Vince Cable’s speech at the Lib Dem conference (read it in full here) felt like a settling of scores. The Business Secretary took aim at the Murdoch empire, Gordon Brown and even David Cameron’s policy adviser Steve Hilton. Of the latter, who once proposed abolishing maternity leave, he declared: “What I will not do though is provide cover for ideological descendents of those who sent children up chimneys. Panic in financial markets won’t be stopped by scrapping maternity rights.”
His attack on the economic right continued. He derided the Lafferites who believe that cutting taxes on the rich will “miraculously” generate new revenue, and asked what “solar system” those who depicted his mansion tax as an attack on “ordinary middle class owners” were living in. But the biggest applause came when, in reference to News International, Cable spoke of his pride that “we never compromised ourselves in that company.”
Yet while Cable threw plenty of red meat to the Lib Dem faithful, he combined this with a robust but distinctive defence of George Osborne’s deficit reduction strategy. In pursuing fiscal contraction, the Lib Dems, he said, were “following in the footsteps of Stafford Cripps and Roy Jenkins in Britain and, abroad, the Canadian Liberals, Scandinavian Social Democrats and Clinton Democrats in the USA.” In a swipe at messrs Balls and Miliband, he added: “They understood, unlike today’s Labour Party – that the progressive agenda of centre left parties cannot be delivered by bankrupt Governments.” The word that blows Cable’s argument apart is “bankrupt”. Britain was never on the “brink of bankruptcy” and debt as a percentage of GDP is still lower now than it was for most of the 20th century. Hardly ideal, but then as Cable himself argued: “[W]e now face a crisis that is the economic equivalent of war.”
He was admirably frank about Britain’s economic woes, insisting pace Cameron that there are no “sunny uplands”, only “grey skies”. Indeed, whether you favour Keynesian stimulus (as the NS does) or Hayekian austerity, the truth is that the UK faces a permanently reduced level of growth (the reason why the structural deficit is £12bn higher-than-expected).

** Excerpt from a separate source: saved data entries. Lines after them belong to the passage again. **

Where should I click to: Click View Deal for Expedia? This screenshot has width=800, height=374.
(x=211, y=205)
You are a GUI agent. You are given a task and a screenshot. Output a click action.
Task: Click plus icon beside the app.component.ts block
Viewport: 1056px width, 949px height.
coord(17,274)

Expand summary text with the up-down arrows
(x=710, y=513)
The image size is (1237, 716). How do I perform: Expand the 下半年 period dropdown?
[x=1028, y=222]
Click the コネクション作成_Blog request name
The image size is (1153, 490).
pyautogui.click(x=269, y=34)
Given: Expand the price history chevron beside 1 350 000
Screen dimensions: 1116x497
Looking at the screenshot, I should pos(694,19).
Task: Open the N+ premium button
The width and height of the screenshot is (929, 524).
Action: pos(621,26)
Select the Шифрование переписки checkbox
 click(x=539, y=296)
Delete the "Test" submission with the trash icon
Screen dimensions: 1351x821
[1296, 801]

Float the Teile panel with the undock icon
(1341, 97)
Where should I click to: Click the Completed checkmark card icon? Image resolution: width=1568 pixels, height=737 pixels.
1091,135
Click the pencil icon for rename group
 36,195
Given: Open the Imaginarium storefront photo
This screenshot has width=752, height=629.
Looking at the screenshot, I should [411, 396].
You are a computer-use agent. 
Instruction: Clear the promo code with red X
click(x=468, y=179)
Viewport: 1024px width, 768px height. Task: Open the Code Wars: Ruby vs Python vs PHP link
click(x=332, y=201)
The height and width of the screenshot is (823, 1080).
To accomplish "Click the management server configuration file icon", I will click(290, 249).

In an attempt to distinguish himself from Osborne (who was not mentioned by name), Cable made repeated references to the government’s “stimulus” programme and to the need for “fairness”, what he called a “more responsible capitalism”. And he put some red water between himself and Nick Clegg by vowing to reduce income inequality (a concept Clegg has suggested is outdated). But for all his undoubted sincerity, Cable is a member of a government that is presiding over anaemic growth and that is likely to leave office with poverty and inequality higher than when it entered. When the time comes to assess the coalition’s record, Cable’s progressive rheotric will offer scant comfort.